> [WRITTEN EXERCISE]
Please echo the data from the line containing "Find the location of a particular element." through the line containing "This screenshot has", with no changes.

> [DATA SECTION]

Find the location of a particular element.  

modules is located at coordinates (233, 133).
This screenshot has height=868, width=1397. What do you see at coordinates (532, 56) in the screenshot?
--
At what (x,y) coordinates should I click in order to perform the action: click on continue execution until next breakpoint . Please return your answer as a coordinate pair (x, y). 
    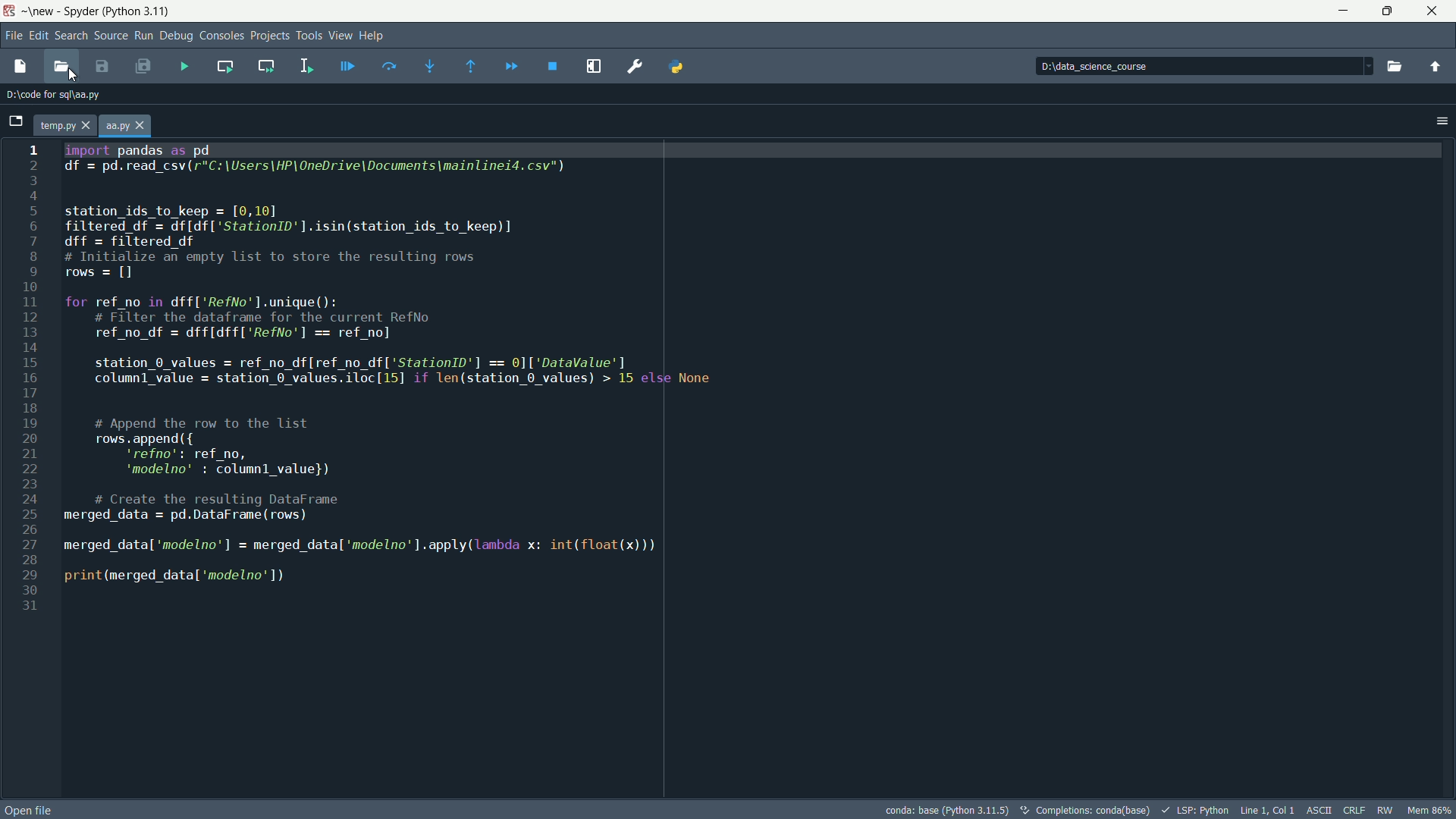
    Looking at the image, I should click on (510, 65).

> [RESULT OF THE TASK]
Find the location of a particular element.  

modules is located at coordinates (233, 133).
This screenshot has height=868, width=1397. What do you see at coordinates (532, 56) in the screenshot?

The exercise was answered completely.